Si potrebbe avere un proprio parco di rider, e questo nelle piccole città dove non arrivano le grandi o piccole compagnie diventa imprescindibile (o anche studiare dietro attenta analisi di fattibilità se conviene comunque averne uno proprio o affidarsi a terzi). Quindi stiamo parlando di cifre importanti, un significativo costo da pagare per raggiungere quei clienti che altrimenti, però, non raggiungeremmo, soprattutto alla luce dei nuovi stili di vita che vedono passare sempre più tempo a casa.
Come già anticipato, dipende dalla praticità della consegna dei piatti a menù. Detto questo, possiamo dire che il delivery è applicabile in teoria a tutti i tipi di format food e non. Anche farmacie. L’unico vero discrimine è il margine: è inutile fare servizio delivery se diamo tutto il nostro guadagno al vettore terzo.
Partiamo dai contro. Sicuramente, l’incidenza sul fatturato dei costi derivanti dal sistema delivery. A questo si aggiungono le potenziali criticità nella cucina che, soprattutto nei giorni di punta, potrebbe avere un sovraccarico di lavoro, allungare i tempi di consegna e quindi generare cattive recensioni sia per il servizio ristorante stesso sia per le consegne.

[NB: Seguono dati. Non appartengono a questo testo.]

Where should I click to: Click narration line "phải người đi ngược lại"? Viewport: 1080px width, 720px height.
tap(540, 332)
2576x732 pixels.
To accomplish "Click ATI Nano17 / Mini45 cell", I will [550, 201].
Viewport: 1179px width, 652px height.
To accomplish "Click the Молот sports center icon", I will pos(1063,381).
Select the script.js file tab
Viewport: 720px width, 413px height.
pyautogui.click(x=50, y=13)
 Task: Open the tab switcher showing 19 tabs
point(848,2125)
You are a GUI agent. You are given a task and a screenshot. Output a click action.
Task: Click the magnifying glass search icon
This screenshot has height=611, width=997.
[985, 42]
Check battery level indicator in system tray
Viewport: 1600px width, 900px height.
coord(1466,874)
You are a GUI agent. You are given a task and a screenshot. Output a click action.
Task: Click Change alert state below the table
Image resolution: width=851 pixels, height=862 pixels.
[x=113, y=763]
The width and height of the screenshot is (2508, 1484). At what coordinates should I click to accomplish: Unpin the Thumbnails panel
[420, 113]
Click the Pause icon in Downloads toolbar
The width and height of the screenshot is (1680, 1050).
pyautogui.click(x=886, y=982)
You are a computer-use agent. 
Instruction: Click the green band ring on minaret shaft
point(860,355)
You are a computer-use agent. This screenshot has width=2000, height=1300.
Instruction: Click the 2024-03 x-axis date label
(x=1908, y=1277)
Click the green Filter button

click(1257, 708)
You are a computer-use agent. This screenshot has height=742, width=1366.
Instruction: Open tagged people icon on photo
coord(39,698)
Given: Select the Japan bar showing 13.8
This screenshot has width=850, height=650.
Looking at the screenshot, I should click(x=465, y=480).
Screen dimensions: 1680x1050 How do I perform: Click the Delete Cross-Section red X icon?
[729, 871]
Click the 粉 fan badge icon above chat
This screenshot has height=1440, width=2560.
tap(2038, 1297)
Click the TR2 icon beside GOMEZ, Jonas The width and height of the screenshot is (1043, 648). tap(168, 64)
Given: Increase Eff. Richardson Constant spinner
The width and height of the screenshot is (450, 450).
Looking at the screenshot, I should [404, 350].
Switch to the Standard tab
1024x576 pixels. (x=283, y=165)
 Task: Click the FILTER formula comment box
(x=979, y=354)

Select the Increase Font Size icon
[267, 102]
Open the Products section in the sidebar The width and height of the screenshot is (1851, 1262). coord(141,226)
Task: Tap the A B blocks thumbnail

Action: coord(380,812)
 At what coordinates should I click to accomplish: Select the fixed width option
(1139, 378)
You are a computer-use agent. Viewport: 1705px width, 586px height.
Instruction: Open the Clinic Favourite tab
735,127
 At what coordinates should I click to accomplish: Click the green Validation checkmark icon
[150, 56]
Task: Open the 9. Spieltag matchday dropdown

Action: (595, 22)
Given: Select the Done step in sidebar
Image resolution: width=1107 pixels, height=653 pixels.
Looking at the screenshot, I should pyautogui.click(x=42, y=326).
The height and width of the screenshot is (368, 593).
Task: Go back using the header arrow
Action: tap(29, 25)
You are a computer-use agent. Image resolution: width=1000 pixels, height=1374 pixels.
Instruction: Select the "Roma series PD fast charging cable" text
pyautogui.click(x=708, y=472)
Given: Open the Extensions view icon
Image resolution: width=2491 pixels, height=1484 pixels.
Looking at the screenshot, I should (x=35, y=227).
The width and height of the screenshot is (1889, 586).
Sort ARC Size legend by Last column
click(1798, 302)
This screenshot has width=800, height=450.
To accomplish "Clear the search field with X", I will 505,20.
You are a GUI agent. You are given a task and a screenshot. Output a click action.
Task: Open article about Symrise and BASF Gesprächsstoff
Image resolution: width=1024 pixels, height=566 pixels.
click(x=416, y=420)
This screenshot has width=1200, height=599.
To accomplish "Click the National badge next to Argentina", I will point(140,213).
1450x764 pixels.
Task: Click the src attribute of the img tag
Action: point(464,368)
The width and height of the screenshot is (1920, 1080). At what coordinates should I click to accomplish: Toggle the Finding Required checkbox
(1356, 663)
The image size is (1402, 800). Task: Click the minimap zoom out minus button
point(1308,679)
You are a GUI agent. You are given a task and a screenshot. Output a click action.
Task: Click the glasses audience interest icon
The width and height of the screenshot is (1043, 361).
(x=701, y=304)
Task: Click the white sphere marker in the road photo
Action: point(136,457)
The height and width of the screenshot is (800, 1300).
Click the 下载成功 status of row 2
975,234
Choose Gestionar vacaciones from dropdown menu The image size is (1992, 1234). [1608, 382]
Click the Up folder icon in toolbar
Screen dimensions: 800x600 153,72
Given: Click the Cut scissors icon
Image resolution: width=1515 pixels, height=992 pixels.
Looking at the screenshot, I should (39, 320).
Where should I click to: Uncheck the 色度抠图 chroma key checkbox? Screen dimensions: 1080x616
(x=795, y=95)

I pro sono tutti nell’incremento dei volumi di vendita seppur con margini più bassi. Infatti, il delivery permette di raggiungere un numero di clienti maggiore pur non avendo molti coperti. Non sono poche le attività che hanno un gran numero di clienti che non hanno nemmeno mai visto il locale, ma che sono comunque clienti assidui. Altro vantaggio tangibile e apprezzabile sul lato economico, è quello dell’ottimizzazione degli scarti, riduzione degli sprechi.